Material for the task
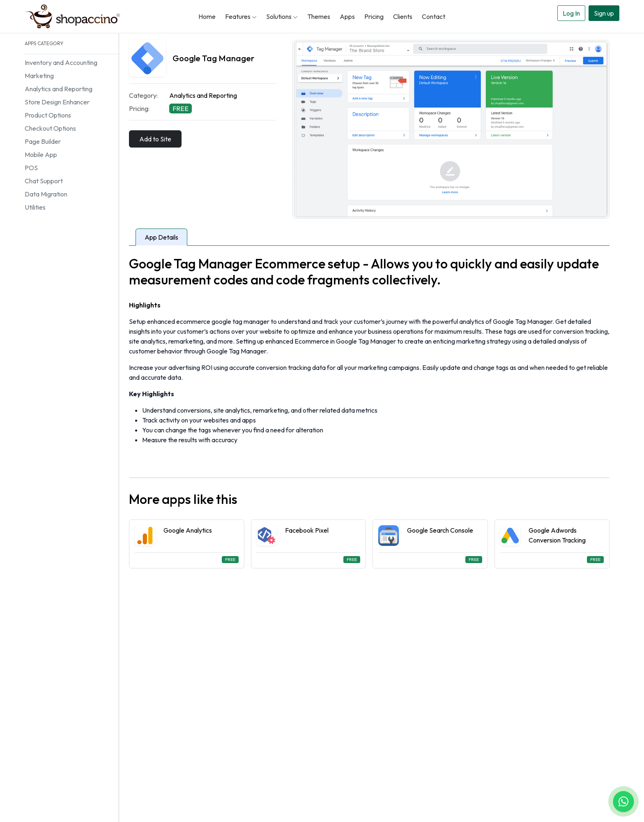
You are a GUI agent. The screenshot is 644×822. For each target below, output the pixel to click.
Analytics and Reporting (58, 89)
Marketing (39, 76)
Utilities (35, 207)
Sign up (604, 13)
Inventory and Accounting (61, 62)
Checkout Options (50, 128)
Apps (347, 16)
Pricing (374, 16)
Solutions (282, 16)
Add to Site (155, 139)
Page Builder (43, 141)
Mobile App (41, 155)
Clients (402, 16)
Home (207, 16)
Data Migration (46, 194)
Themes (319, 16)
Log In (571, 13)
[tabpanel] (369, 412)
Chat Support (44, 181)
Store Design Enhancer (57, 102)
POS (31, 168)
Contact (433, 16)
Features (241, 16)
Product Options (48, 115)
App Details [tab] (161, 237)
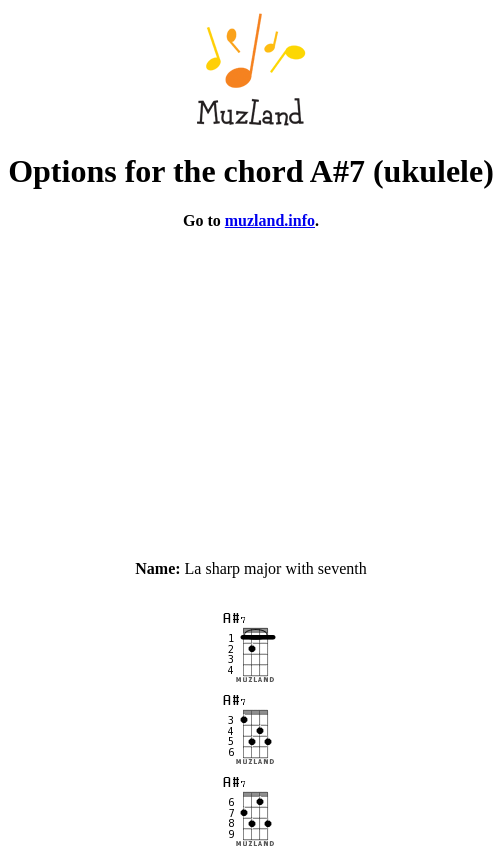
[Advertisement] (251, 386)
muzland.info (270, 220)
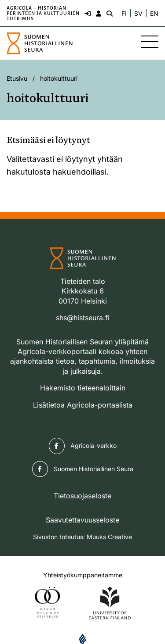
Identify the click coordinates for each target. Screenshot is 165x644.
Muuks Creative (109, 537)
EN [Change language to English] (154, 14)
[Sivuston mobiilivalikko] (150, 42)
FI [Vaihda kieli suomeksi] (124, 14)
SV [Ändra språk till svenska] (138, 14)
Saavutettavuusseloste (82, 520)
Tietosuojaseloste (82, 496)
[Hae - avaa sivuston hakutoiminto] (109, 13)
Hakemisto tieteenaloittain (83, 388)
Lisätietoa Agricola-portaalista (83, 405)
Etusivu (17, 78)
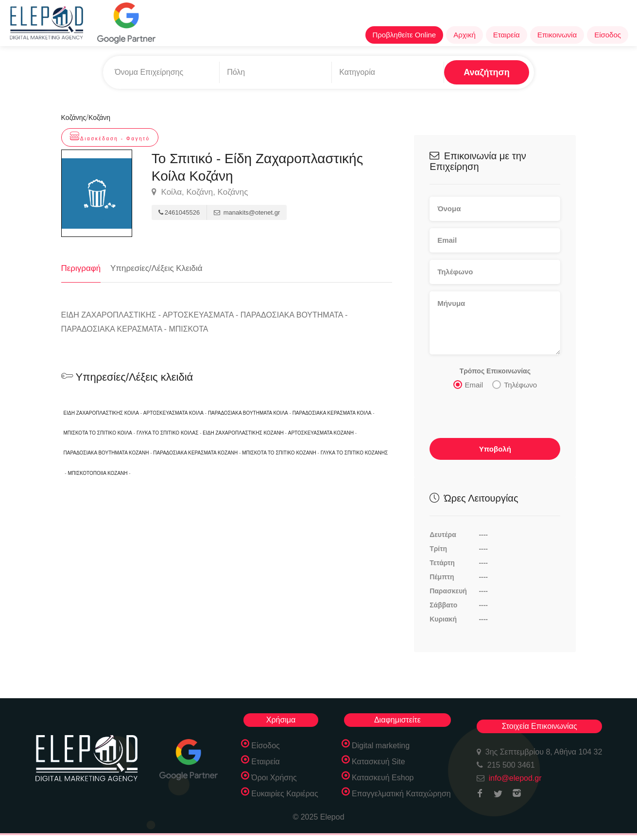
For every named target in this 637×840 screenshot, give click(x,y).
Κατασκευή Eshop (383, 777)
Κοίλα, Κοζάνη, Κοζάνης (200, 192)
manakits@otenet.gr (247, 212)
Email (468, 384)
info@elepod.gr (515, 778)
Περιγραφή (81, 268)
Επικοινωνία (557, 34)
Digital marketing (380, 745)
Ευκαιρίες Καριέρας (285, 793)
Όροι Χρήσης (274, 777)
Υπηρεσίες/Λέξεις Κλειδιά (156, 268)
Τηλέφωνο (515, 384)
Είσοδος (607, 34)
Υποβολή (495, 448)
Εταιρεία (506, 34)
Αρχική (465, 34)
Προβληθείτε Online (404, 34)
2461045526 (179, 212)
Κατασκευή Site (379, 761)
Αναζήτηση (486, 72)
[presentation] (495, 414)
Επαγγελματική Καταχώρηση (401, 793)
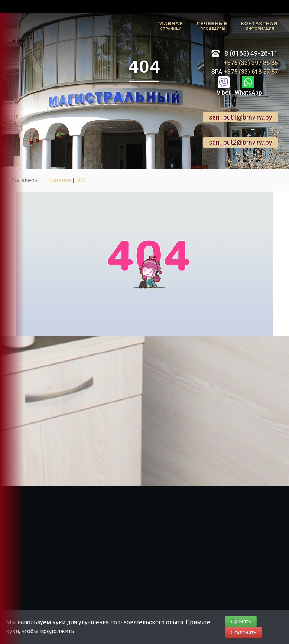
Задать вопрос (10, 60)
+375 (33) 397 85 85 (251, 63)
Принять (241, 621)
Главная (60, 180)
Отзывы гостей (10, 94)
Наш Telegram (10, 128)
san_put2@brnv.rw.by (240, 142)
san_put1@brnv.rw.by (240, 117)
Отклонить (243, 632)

---

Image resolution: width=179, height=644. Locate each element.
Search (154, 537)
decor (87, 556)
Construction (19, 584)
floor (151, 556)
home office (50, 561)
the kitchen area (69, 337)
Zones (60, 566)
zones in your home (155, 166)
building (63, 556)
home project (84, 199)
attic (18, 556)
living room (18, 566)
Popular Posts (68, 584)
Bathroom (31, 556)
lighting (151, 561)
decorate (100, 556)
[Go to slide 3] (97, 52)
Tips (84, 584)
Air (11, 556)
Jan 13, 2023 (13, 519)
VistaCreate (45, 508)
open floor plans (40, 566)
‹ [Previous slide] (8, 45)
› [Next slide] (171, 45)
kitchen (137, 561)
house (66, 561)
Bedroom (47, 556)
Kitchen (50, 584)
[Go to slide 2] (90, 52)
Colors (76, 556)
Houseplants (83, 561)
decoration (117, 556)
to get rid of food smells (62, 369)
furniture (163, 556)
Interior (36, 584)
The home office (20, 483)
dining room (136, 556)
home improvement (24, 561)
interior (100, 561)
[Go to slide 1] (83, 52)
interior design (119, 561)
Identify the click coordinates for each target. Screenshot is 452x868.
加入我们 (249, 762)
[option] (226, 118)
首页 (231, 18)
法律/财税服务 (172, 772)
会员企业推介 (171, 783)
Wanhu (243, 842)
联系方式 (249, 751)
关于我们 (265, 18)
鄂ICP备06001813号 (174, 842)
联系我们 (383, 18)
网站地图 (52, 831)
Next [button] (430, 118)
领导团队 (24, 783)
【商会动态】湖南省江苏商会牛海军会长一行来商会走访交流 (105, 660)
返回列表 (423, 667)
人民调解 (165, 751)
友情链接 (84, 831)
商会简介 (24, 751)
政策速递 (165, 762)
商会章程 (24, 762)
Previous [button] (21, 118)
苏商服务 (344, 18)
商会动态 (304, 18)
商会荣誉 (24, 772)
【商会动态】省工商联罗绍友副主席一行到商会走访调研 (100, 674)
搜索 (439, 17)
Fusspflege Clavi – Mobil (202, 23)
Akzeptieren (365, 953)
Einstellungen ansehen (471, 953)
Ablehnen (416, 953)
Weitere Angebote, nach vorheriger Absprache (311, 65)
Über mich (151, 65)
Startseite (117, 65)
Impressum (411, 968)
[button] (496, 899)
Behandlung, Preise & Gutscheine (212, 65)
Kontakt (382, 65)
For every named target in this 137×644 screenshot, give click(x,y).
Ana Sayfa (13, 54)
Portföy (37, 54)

Required work
Update the stretch of records from "Отзывы гостей (10, 94)" through "Отклонить (243, 632)" by replacing "Telegram" with "Viber" and leaving everything else unchanged.

Answer below
Отзывы гостей (10, 94)
Наш Viber (10, 128)
san_put2@brnv.rw.by (240, 142)
san_put1@brnv.rw.by (240, 117)
Отклонить (243, 632)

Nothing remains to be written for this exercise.